Supplied information —
================================

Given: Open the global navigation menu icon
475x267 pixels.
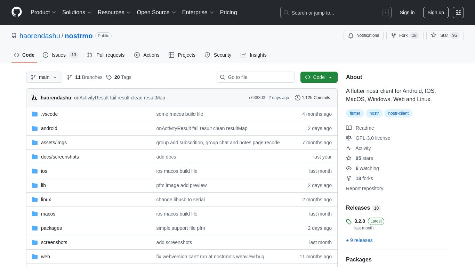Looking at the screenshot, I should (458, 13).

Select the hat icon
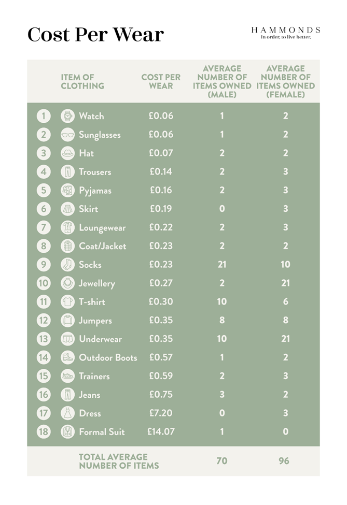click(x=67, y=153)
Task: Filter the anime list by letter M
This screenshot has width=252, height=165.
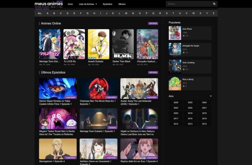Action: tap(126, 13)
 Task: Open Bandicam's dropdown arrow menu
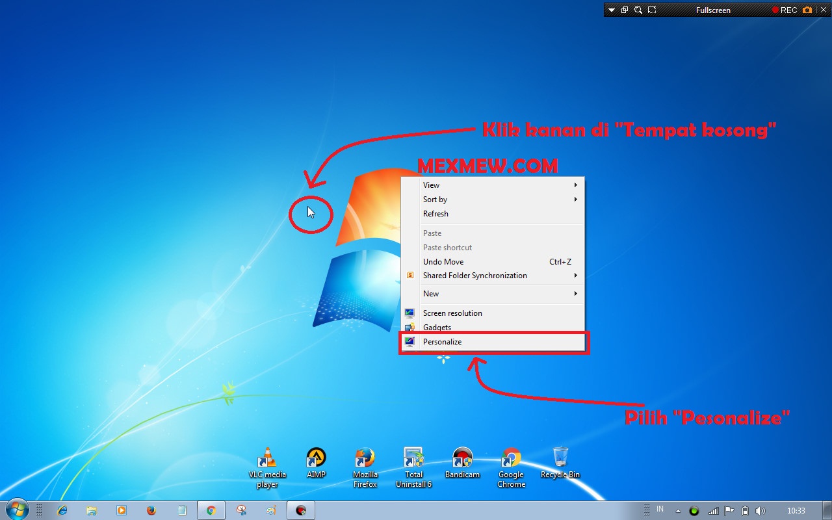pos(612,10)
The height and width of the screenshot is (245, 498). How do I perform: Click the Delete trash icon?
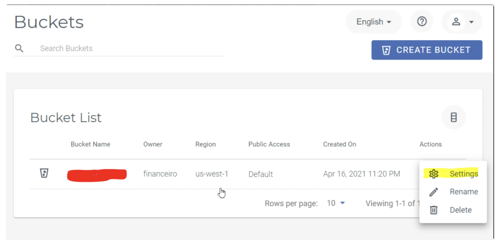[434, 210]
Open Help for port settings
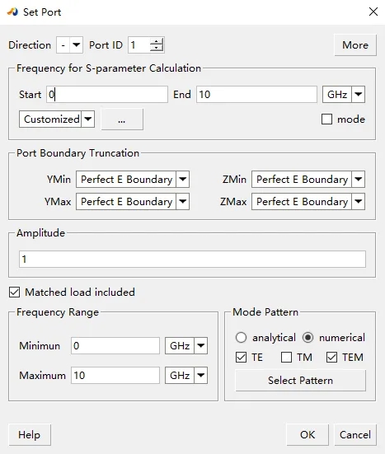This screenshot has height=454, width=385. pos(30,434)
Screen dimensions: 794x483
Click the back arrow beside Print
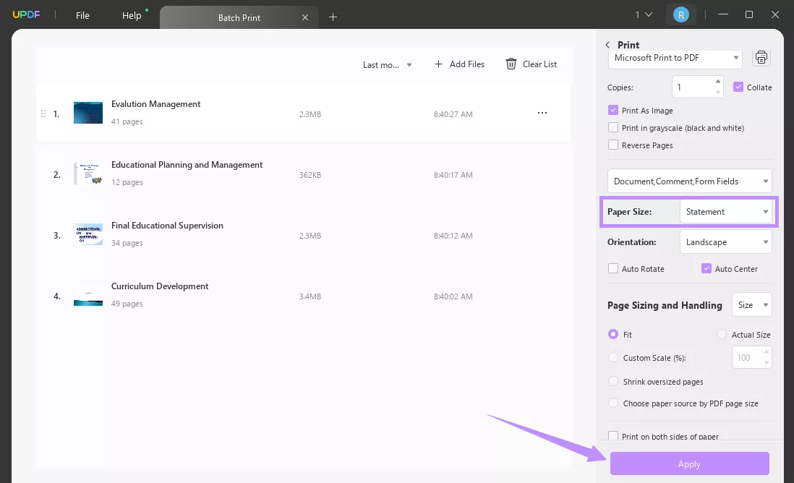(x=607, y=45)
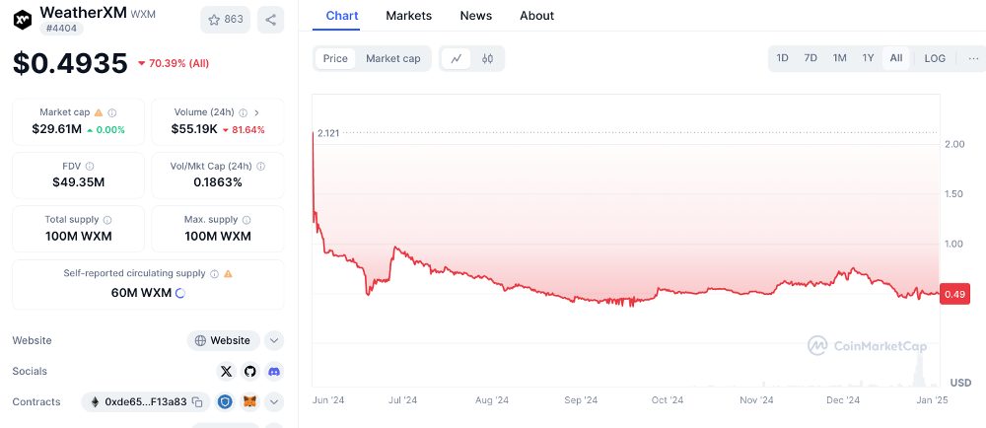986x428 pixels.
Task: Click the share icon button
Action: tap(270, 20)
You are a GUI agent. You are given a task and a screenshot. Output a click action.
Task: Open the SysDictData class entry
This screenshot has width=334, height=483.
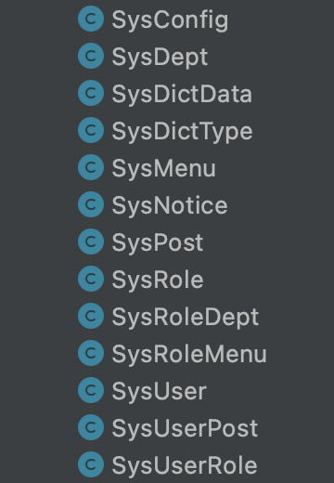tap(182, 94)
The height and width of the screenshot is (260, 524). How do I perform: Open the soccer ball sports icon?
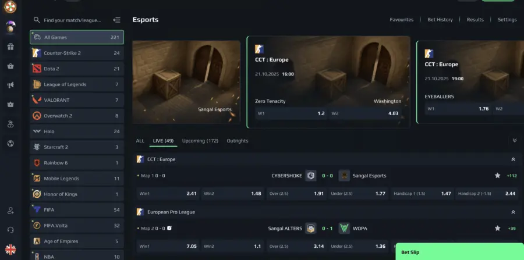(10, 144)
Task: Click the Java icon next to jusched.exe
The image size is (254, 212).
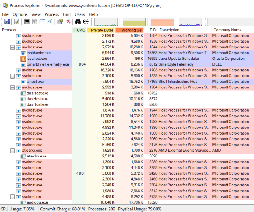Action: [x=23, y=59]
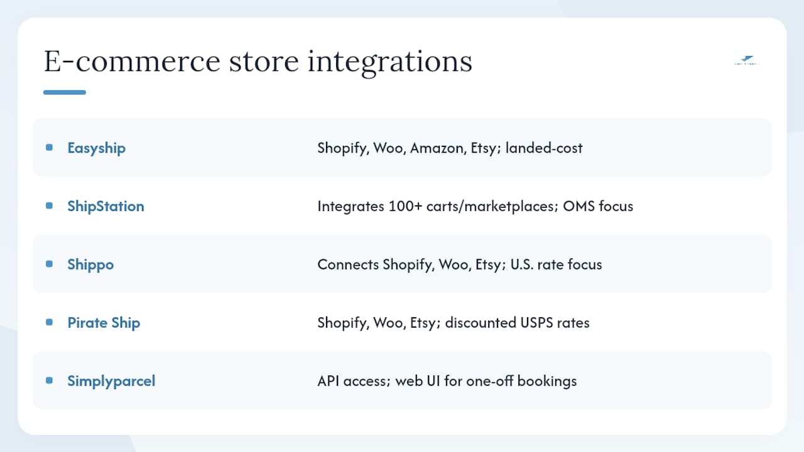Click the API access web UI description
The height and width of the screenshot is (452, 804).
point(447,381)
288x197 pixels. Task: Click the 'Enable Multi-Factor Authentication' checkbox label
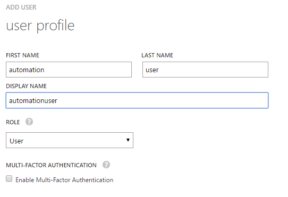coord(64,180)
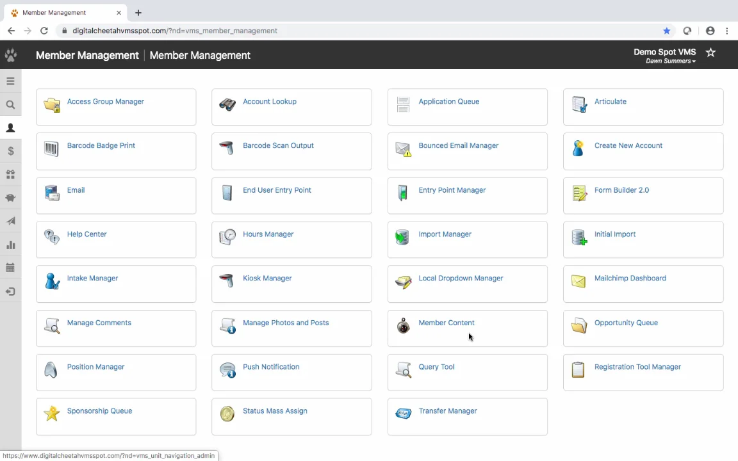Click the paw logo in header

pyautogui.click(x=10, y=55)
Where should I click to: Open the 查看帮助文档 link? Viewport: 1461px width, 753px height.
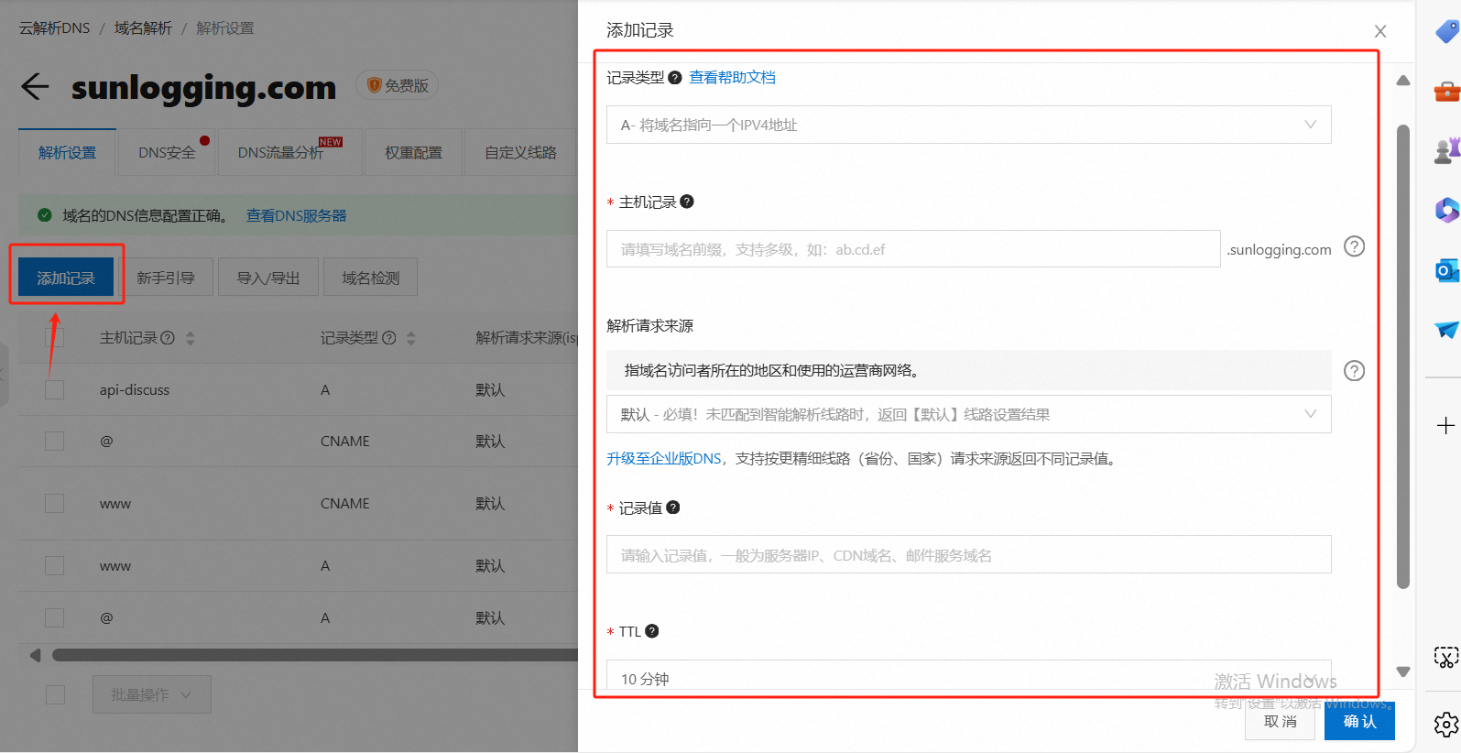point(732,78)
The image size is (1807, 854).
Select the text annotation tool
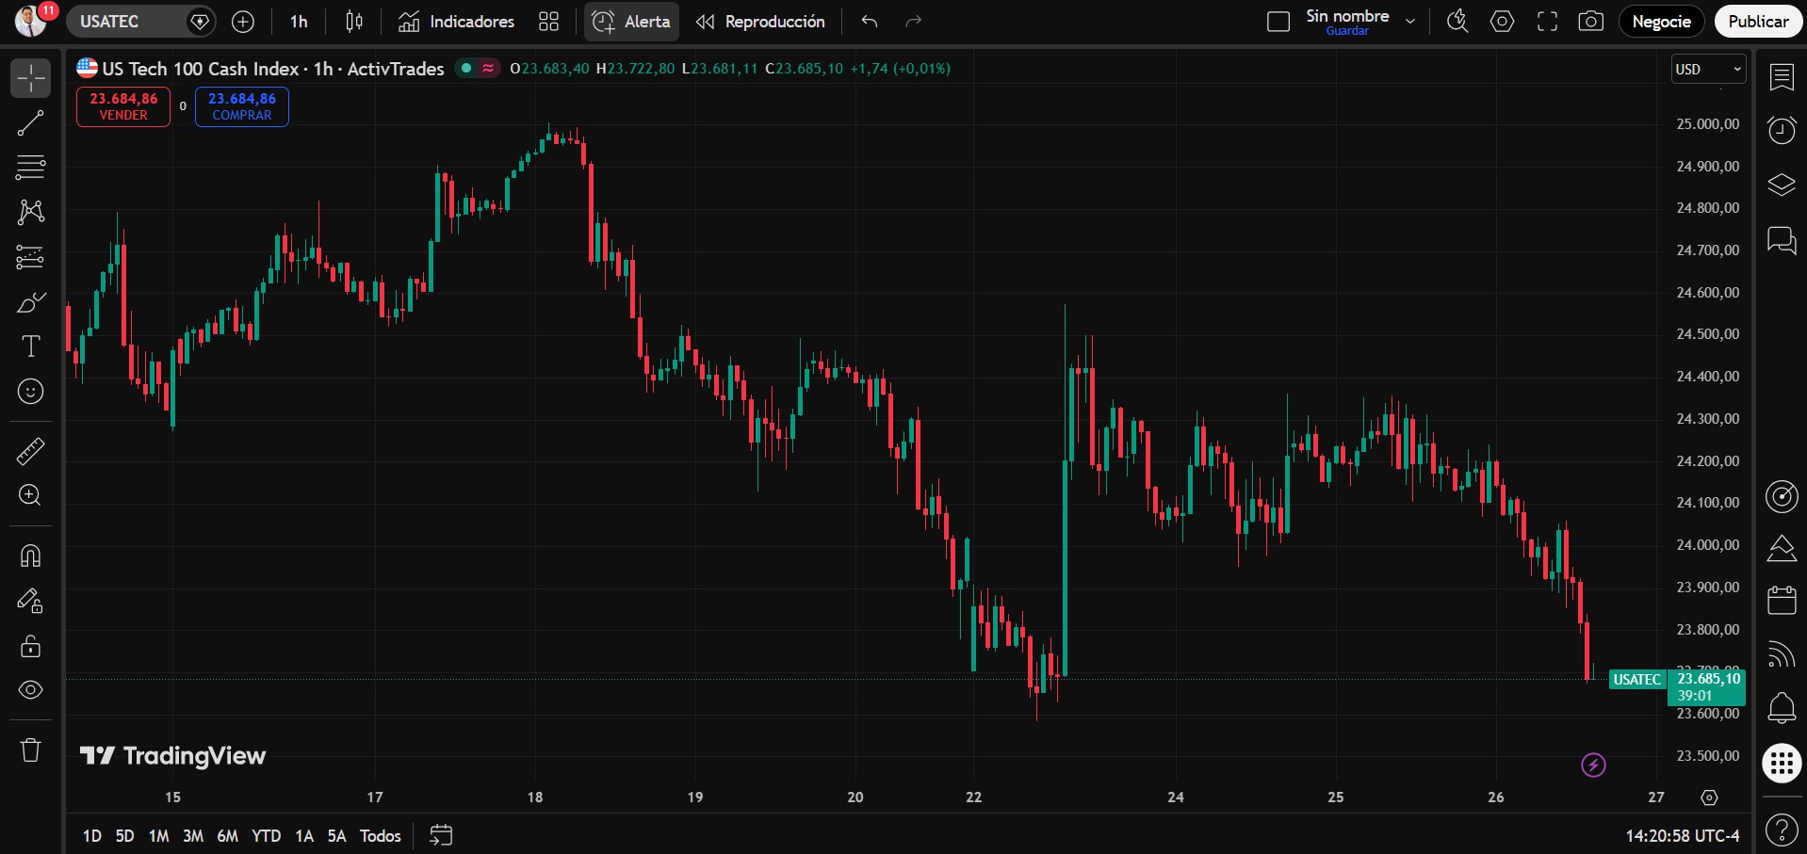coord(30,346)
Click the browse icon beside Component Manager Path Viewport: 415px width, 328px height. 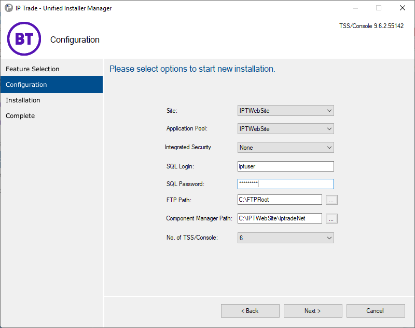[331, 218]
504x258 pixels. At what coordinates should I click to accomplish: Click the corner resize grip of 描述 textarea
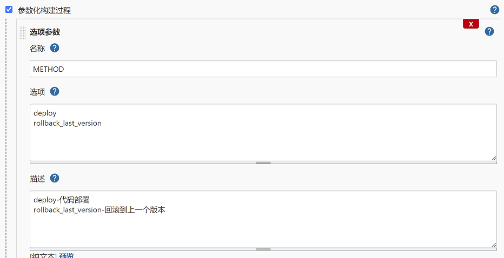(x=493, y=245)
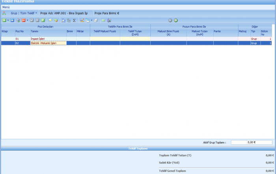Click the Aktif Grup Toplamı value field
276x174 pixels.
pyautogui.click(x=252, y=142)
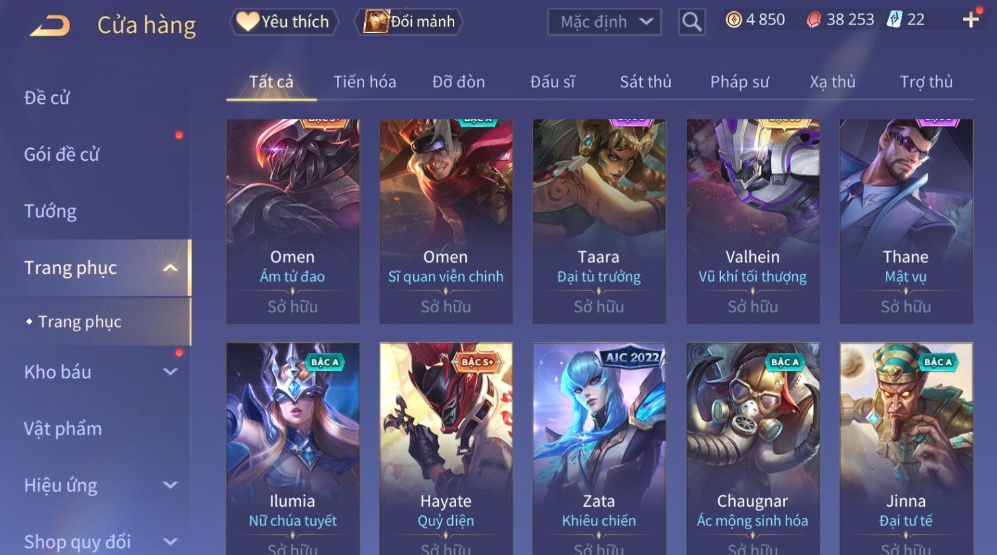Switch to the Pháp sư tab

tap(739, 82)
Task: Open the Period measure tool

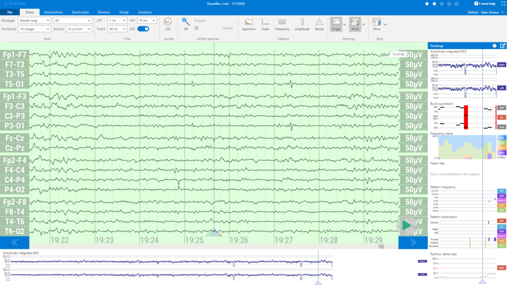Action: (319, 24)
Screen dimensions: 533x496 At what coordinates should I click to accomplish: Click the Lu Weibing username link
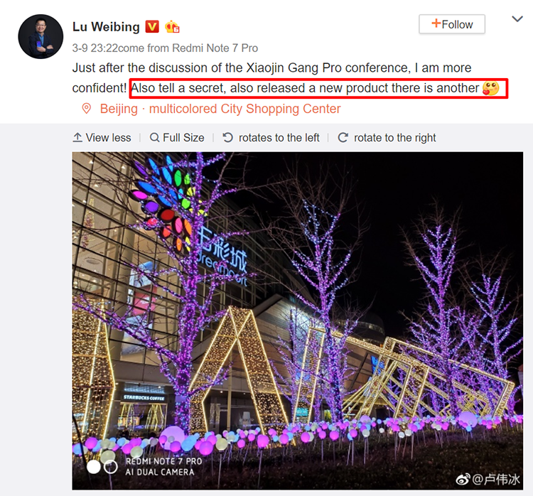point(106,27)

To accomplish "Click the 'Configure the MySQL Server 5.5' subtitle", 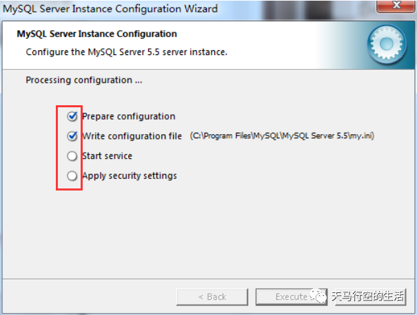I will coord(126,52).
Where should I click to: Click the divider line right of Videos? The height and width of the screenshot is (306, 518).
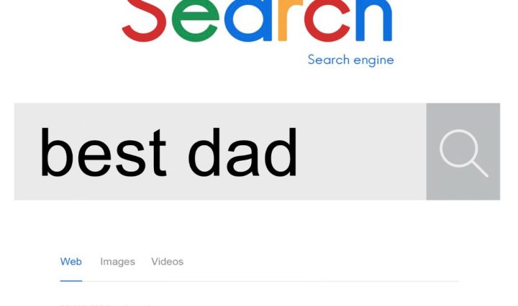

================================

Work instructions — From the records above, copy exactly the lines starting at the one with "Task: Filter the anime list by letter M" and ending at the one with "Screen dimensions: 794x483", and no others. Pictures stay out.

Problem solution —
Task: Filter the anime list by letter M
This screenshot has width=252, height=165.
Action: tap(126, 13)
 Task: Open Bandicam's dropdown arrow menu
pos(612,10)
The height and width of the screenshot is (245, 498). How do I perform: Click the Delete trash icon?
[434, 210]
Open Help for port settings
This screenshot has height=454, width=385. pos(30,434)
Screen dimensions: 794x483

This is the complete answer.